А в том, что произошло, виноватых не было. Сынок действовал так, как он и должен был действовать. Либо Чикатило действительно разгадал его схему, либо, сам того не подозревая, случайно придумал новую, сулящую Максу неплохие бабки — не важно, Макс всё равно поступил правильно. В первом случае мы могли бы начать его шантажировать или лезть в долю — кто знает, как действует на людей возможность заработать большие доллары, я бы не мог дать голову на отсечение, что с нами это не случится. Сейчас во всяких модных книжках печатаются пафосные манифесты типа — «я не меняюсь», но попробуй-ка ты не изменись на самом деле. А что касается второго варианта — то Макс же мутил бизнес в России, где авторам идей деньги платить не принято. Это тоже придумал не он.

Где-то очень глубоко, на интуитивном уровне, я чувствовал позывы обвинить во всём Чикатилу с его языком. Или Оленьку с её жаждой эклектики. Но ведь Чикатило был Чикатилой, а Оленька — Оленькой, и с таким же успехом я мог обвинять негра в том, что у него белые ступни и ладошки. Да и вообще, искать виновного в твоём увольнении с работы почти так же глупо, как искать виновного в разрыве сексуальных отношений. Любовь кончается, помидоры вянут, а с работы отчисляют. В конце концов мы ведь неплохо провели время тогда, на лавочке напротив небоскрёба на Котельнической. Так что никто не парился. Тем более что новая работа сама шла к нам в руки. Причём не сию минуту, а после праздников, в течение которых никто не мог претендовать на нашу свободу — мы действительно считали это не самым плохим вариантом.
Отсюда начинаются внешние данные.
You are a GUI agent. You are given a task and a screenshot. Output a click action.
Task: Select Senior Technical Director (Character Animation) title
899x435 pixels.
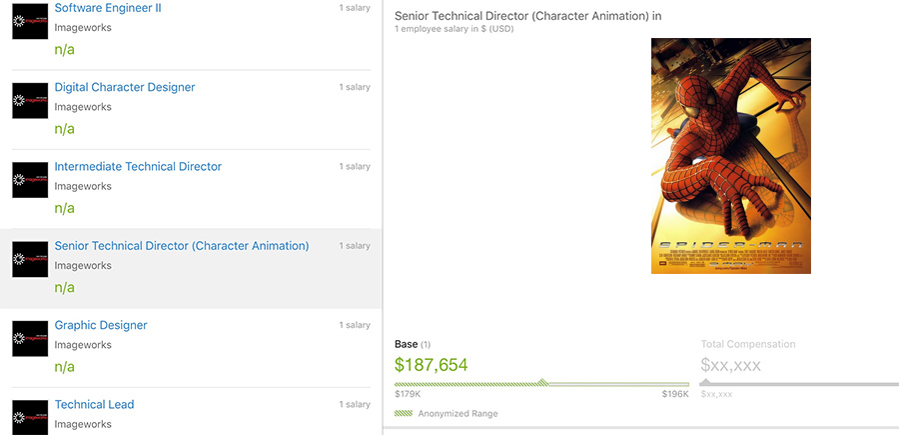point(182,246)
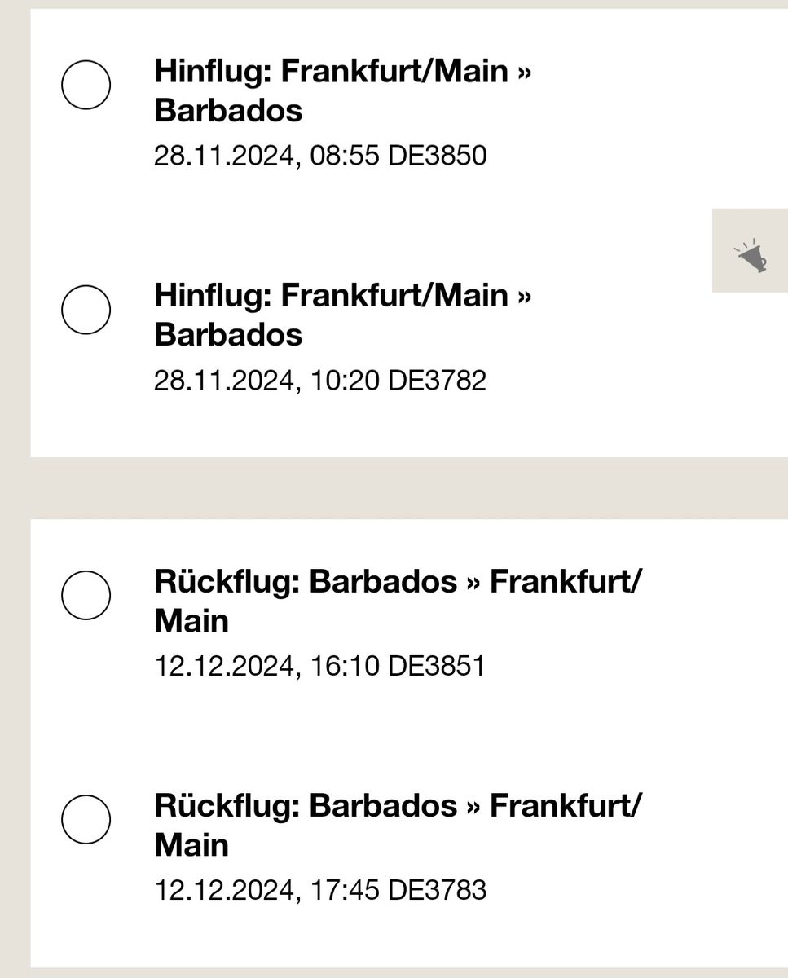Click the 28.11.2024 date of flight DE3850
The width and height of the screenshot is (788, 978).
[222, 156]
Мы сходили в бухгалтерию, где по специальному распоряжению Сынка досрочно получили причитающуюся зарплату. За неполный рабочий месяц на наш счет накапало что-то порядка трёхсот баксов на брата, и нас это вполне устраивало.

Последний понедельник тысяча девятьсот девяносто пятого года закончился во всех отношениях положительно. Впереди зазывно маячили праздники, подкрепленные только что полученной зарплатой и предвкушением нового этапа развития увечной раздолбайской карьеры. Слегка пошатываясь после вискаря, мы спустились в лифте и вышли на улицу, чтобы учинить панфиловский бой с бесчисленной армией уличных Санта-Клаусов.

Возле пафосного евроотремонтированного крыльца офиса, комкая первый грязный снежок, Чикатило вдруг вспомнил, что мы как-то синхронно и вопреки всем раскладам забыли зайти в отдел кадров, чтобы попрощаться с Оленькой.